It’s possible to read this as a book about obsessive love, but on another level the novel has a definite philosophical tint to it, and asks questions such as: is there such a thing as responsibility in relationships? How much of an explanation is owed to a sex partner? In a perfect world, a couple would sit down and discuss just what sex means before it happens, and in this case, Ester, who looks as sex as a serious commitment, could have really used such an occasion. Think of a pre-nup, well this would be a pre-sex. I’m thinking of a neighbor who, after his wife dumped him, would bring home a string of young women for the night. In the morning, he’d lower the boom, and when the women, invariably asked when they’d see him again, he’d explain he didn’t want a relationship right now. My personal favourite was that he was ‘too fragile’ for a relationship. So I’d see these young women drive off Were they disappointed? Did they care? Would they wise up?
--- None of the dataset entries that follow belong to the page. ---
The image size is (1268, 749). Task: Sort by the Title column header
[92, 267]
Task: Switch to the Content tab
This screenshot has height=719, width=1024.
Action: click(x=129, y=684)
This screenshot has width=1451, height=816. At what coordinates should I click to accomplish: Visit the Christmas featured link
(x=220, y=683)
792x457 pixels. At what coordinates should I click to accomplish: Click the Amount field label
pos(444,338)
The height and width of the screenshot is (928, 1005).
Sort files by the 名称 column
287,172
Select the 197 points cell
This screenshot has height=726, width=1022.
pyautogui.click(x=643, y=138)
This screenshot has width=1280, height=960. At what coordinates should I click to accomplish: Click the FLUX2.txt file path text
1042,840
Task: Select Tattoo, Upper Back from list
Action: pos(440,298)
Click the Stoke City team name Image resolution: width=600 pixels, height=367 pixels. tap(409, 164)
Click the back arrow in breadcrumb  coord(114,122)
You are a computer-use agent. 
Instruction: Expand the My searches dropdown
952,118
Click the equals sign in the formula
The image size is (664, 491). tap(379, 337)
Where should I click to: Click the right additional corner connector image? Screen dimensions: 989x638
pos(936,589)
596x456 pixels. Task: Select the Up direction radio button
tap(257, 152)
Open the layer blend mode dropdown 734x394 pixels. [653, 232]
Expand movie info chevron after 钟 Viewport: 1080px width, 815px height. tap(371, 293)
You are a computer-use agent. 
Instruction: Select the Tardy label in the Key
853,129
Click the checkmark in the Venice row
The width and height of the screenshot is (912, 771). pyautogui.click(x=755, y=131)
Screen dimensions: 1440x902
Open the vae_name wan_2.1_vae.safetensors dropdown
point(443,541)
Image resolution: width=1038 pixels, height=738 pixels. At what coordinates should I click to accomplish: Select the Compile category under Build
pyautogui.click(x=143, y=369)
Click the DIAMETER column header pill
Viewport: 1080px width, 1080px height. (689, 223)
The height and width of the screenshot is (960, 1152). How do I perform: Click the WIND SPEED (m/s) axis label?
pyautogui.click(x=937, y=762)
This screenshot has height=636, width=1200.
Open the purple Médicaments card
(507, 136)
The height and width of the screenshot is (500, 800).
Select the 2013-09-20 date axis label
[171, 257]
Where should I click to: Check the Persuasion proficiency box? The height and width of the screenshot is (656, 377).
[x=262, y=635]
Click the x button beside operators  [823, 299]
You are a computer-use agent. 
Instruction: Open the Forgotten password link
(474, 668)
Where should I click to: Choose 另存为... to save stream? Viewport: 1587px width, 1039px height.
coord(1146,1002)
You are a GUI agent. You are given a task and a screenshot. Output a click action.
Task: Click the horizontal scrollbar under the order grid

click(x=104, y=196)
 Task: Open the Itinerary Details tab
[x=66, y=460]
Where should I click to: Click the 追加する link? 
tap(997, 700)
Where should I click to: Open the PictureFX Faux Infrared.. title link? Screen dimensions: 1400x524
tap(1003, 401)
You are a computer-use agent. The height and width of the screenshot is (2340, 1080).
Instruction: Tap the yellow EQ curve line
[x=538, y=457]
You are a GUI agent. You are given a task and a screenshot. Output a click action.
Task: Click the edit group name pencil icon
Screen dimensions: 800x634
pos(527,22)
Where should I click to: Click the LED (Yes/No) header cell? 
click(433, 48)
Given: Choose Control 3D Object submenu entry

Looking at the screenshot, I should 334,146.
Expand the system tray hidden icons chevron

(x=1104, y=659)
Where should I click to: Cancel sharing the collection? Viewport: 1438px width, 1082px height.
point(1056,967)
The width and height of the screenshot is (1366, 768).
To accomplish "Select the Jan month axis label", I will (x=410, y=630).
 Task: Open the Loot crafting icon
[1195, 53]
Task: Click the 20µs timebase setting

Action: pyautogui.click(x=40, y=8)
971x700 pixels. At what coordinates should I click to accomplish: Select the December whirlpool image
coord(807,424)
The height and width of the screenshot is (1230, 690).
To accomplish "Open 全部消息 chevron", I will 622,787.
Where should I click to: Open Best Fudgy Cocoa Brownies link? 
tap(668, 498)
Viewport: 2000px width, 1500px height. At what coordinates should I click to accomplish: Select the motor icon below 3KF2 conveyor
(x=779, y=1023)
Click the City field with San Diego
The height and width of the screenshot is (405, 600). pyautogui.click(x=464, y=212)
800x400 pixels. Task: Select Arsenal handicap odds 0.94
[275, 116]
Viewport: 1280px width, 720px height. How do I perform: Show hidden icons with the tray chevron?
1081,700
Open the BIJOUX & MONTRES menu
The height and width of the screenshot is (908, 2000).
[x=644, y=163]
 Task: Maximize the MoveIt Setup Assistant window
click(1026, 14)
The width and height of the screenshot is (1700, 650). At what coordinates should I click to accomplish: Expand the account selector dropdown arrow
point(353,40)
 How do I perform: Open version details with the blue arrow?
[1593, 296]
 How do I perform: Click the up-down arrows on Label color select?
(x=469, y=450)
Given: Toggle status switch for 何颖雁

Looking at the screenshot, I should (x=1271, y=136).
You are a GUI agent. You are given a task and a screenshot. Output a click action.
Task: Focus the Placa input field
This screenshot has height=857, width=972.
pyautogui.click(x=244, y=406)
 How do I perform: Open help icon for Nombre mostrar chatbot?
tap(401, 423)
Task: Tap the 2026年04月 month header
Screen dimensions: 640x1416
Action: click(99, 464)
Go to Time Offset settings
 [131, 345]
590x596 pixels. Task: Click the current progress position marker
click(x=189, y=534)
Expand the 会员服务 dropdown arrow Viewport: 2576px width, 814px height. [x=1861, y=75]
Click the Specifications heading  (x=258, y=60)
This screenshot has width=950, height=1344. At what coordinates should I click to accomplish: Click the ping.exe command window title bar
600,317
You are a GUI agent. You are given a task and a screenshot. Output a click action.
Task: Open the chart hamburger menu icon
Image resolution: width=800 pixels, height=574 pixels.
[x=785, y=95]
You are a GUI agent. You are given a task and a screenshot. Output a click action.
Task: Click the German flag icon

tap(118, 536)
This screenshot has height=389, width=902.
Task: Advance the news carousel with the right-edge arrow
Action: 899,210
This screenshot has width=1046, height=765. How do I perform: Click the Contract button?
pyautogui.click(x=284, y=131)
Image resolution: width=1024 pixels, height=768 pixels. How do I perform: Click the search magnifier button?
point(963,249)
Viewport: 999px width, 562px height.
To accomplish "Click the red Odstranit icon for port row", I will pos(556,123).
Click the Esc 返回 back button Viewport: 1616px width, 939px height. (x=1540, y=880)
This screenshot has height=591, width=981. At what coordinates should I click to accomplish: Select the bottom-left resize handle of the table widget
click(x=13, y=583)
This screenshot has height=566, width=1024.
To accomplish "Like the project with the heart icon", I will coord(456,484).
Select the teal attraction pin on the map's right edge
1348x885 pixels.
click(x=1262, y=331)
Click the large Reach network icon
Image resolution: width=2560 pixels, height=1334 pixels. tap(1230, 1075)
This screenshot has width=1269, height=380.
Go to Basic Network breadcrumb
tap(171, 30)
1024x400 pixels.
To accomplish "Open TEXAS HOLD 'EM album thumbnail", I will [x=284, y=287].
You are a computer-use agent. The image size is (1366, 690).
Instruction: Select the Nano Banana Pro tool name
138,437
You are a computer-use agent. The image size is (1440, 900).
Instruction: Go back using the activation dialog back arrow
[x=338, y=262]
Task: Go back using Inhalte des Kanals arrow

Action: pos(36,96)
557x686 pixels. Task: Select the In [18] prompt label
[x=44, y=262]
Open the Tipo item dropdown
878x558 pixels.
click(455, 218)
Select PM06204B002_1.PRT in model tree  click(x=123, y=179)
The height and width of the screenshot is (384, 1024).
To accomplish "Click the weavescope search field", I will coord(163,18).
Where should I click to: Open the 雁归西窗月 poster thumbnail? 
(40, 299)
There are occasions when Rask and Ester debate about various philosophical subjects and it becomes quite obvious that they are talking about their own relationship. There are a couple of points when the novel pushes the philosophical too hard–for example, Ester writes an essay and the extensive details of this rejected essay bog down the reading. That very minor complaint aside, I really loved this novel and hope that more of the author’s work makes it to translation. I’ve seen Rasks in action, and author Lena Andersson nailed it.

The one who wants least has the most power.